▸ Set exercise 1: List every musical instrument named in the passage on Los Hacheros.
▸ Set exercise 2: Write out the part of the passage on Los Hacheros that begins at the words "Lead singer Jeremy" and stops after "drumming and dancing.".
▸ Set exercise 3:
Answer these questions from the passage on Los Hacheros:
(a) Where is Jeremy Bosch originally from?
(b) Who sponsored the original coverage of Los Hacheros?
(c) What does the name Los Hacheros mean?

Los Hacheros is a New York salsa band that switches between the traditional flute and violin charanga style of the early 1940s, and the later conjunto with a fat bottom trombone sound that developed into hard salsa dura.

Lead singer Jeremy Bosch is originally from Ponce, Puerto Rico (like El Cantante, Héctor Lavoe). He plays with many NYC bands. We know him best from his excellent work with the Spanish Harlem Orchestra.

Original coverage of Los Hacheros was sponsored by Carnegie Hall. Thank you!

Los Hacheros

This is a really fun band. Los Hacheros (the axemen) channel Changó/Santa Barbara, the saint of drumming and dancing.

They play old school charanga, the sweet violin and flute salsa of way back, before salsa actually. This is Caribbean Creole music.

▸ Extracted entries:
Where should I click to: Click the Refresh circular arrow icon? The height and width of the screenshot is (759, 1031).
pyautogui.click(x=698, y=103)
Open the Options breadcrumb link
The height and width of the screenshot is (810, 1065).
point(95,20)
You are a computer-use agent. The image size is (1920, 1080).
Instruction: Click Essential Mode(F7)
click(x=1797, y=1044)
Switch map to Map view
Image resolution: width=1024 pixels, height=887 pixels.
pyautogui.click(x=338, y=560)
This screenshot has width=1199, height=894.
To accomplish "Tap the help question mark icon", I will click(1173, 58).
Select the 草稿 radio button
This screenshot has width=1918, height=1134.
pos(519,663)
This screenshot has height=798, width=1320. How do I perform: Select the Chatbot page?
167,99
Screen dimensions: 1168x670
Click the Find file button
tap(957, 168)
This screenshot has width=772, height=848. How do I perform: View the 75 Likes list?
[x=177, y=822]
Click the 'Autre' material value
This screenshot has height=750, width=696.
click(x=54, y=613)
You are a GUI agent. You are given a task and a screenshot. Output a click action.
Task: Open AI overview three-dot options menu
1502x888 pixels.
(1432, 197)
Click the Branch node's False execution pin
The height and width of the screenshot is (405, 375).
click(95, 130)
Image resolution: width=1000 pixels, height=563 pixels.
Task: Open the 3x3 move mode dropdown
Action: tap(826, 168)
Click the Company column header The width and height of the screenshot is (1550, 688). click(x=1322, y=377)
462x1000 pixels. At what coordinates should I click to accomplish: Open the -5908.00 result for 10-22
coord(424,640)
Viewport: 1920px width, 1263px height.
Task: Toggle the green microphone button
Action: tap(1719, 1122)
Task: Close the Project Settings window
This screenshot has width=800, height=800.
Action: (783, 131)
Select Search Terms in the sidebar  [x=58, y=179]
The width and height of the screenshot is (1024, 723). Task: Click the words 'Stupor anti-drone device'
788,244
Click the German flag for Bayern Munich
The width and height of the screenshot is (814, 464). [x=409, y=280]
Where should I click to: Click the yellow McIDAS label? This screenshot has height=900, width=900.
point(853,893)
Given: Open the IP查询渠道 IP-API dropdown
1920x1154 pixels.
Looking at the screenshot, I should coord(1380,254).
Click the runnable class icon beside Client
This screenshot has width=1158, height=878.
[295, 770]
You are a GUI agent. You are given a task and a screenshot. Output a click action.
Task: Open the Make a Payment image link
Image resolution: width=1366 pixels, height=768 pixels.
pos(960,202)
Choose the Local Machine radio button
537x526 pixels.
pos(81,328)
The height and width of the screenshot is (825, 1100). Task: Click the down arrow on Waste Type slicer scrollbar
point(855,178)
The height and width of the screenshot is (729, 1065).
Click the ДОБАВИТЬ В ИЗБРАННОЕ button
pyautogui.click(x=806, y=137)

▸ Complete answer 1:
flute
violin
trombone

▸ Complete answer 2:
Lead singer Jeremy Bosch is originally from Ponce, Puerto Rico (like El Cantante, Héctor Lavoe). He plays with many NYC bands. We know him best from his excellent work with the Spanish Harlem Orchestra.

Original coverage of Los Hacheros was sponsored by Carnegie Hall. Thank you!

Los Hacheros

This is a really fun band. Los Hacheros (the axemen) channel Changó/Santa Barbara, the saint of drumming and dancing.

▸ Complete answer 3:
(a) Ponce, Puerto Rico
(b) Carnegie Hall
(c) The axemen